Stretching The Definitions Of A Custom IC

Maker Faire is the nexus for all things new and exciting. At the Bay Area Maker Faire this weekend, zGlue introduced a new platform that stretches the definition of custom ICs. Is this custom silicon? No, not at all. zGlue is a platform allowing anyone to take off-the-shelf ICs and package them into a single module, allowing you to build a smaller PCB with a shorter BOM.

The zGlue module found in the zOrigin

The idea behind zGlue is to take all of the fun chips available today from accelerometers to tiny microcontrollers with integrated wireless and put them on a tiny, tiny board that is then encapsulated. At Maker Faire, the zGlue team was busy demonstrating their cloud-based platform that allows anyone to add off-the-shelf chips to the zGlue stack and assemble it into a custom module.

Of course, every new tech startup needs a demo, so zGlue has come up with zOrigin, a small fitness tracker that features a suite of chips crammed into one encapsulated package. The chips included in the zOrigin ZiP package are a Dialog DA14585 microcontroller with BLE, an Analog Devices heart rate monitor, a crystal, a bit of Flash, a power monitoring IC and an accelerometer.
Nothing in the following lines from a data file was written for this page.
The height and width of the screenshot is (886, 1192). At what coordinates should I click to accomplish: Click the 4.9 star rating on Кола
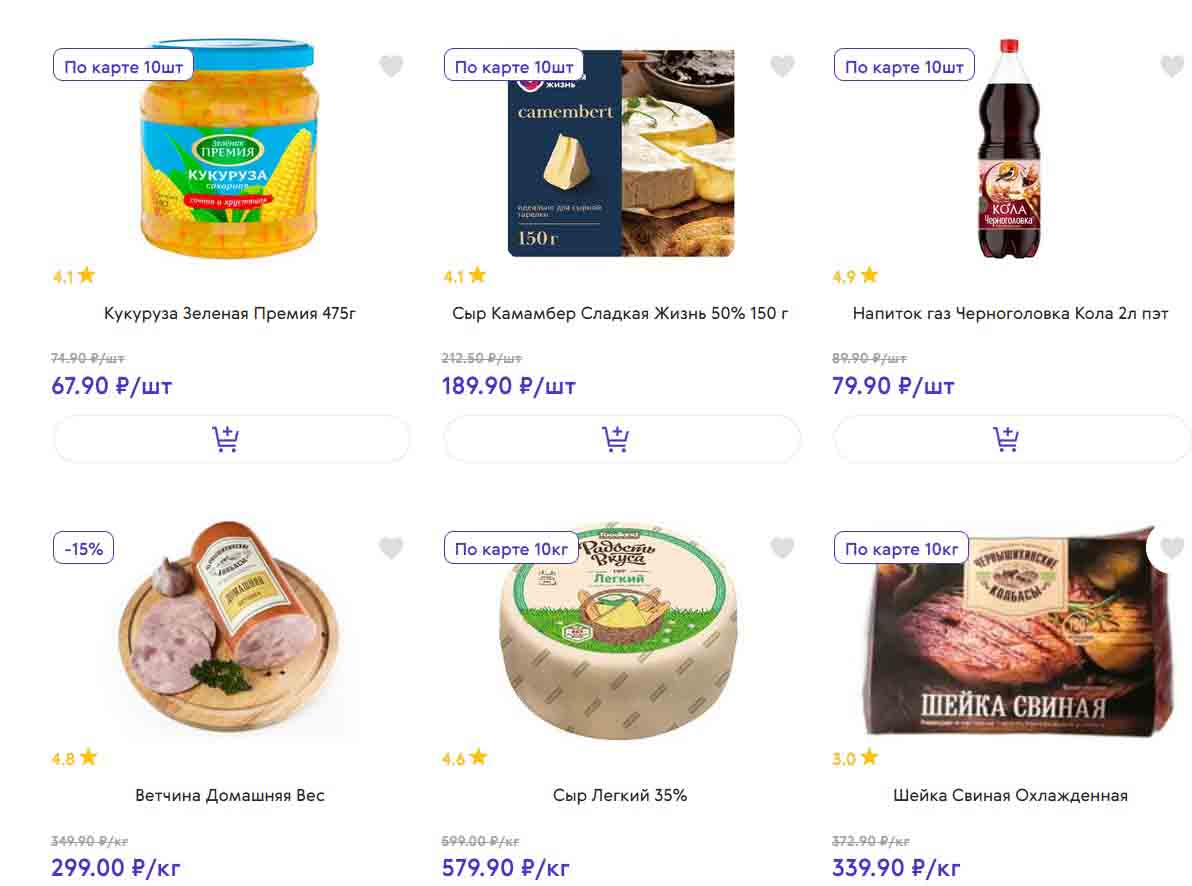click(855, 276)

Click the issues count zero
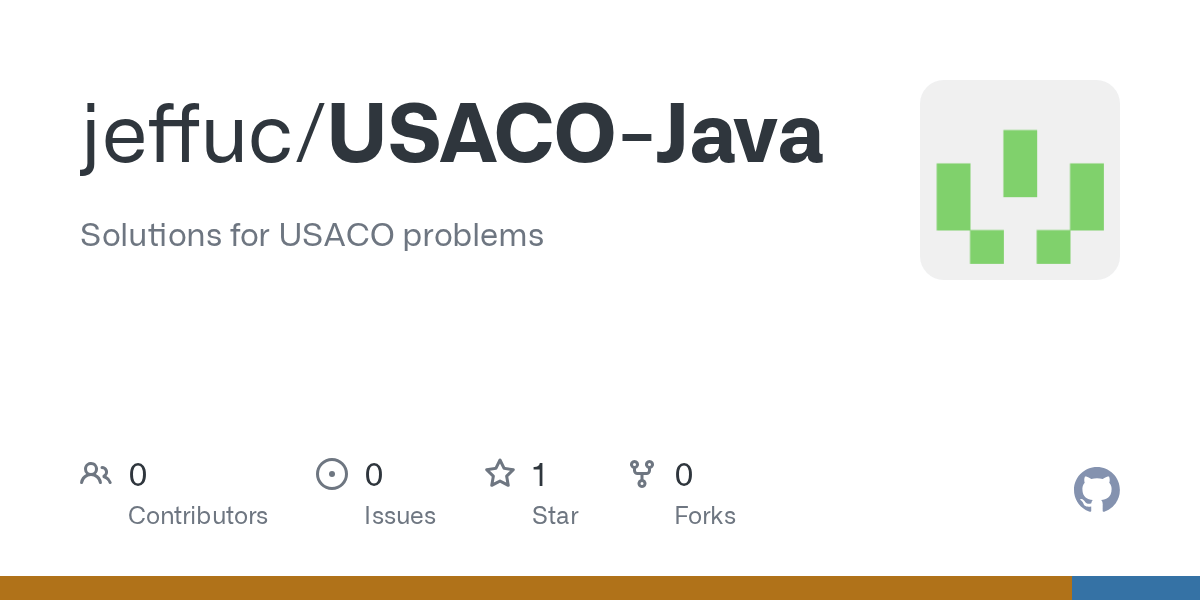pyautogui.click(x=374, y=475)
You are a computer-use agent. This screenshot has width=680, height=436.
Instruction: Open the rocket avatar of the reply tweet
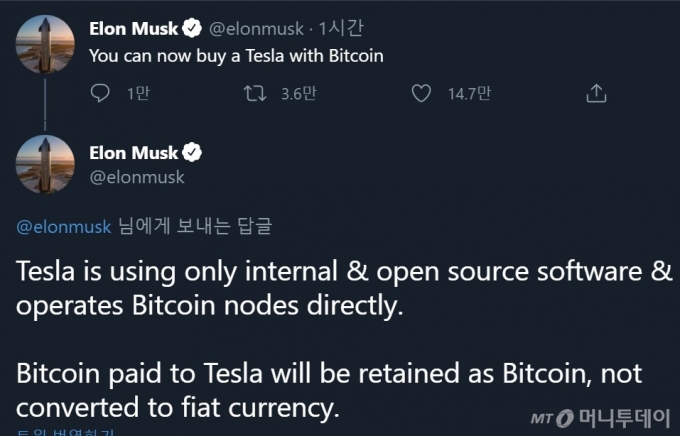pyautogui.click(x=45, y=164)
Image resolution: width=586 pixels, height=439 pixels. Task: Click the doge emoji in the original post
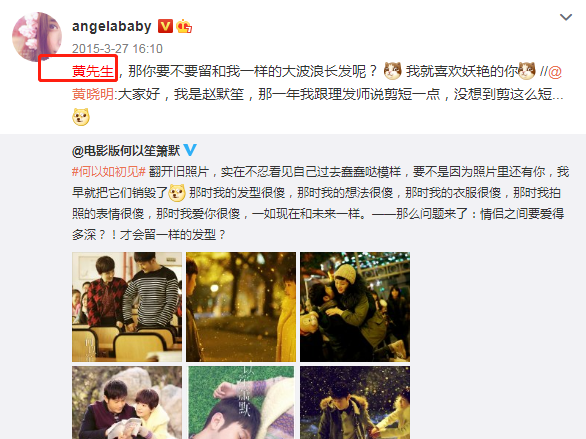pyautogui.click(x=177, y=193)
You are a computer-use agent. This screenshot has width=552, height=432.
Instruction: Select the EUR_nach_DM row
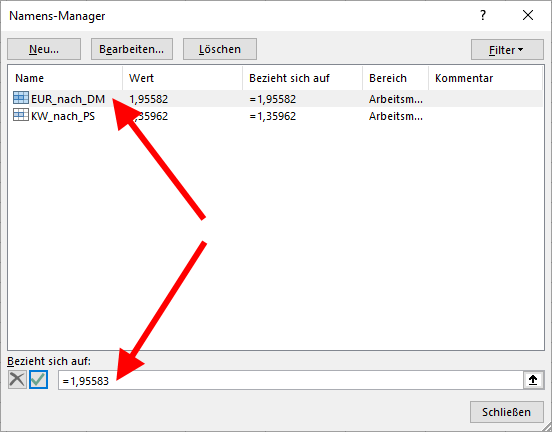coord(276,99)
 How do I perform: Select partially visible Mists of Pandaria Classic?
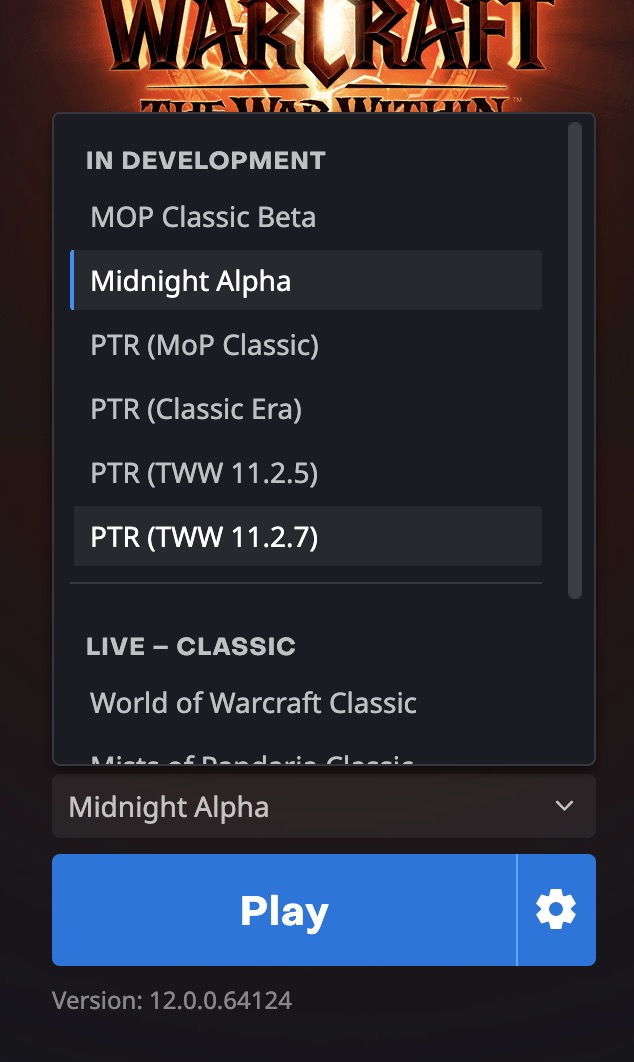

There are also thirty passives stuck in this single chip, and with a battery, some LEDs, and a vibration motor, this chip becomes a complete solution for wearable fitness trackers.

Shoving a bunch of chips into a single module is nothing new; most of wireless modules available on the market are just that. NextThingCo experimented with a Linux computer on a chip with the GR8 module, again, just a bunch of chips slathered in epoxy. The most visible benefit of custom modules is probably the Octavo System on a Chip that became the PocketBone.

While the ability to create custom modules from off-the-shelf chips is nothing new for manufacturers, the ability for anyone to create their own custom ICs has remained out of reach for the Average Joe hardware hacker. zGlue is the solution to this problem, and the prices seem fairly reasonable, starting at around $100 for the initial R&D.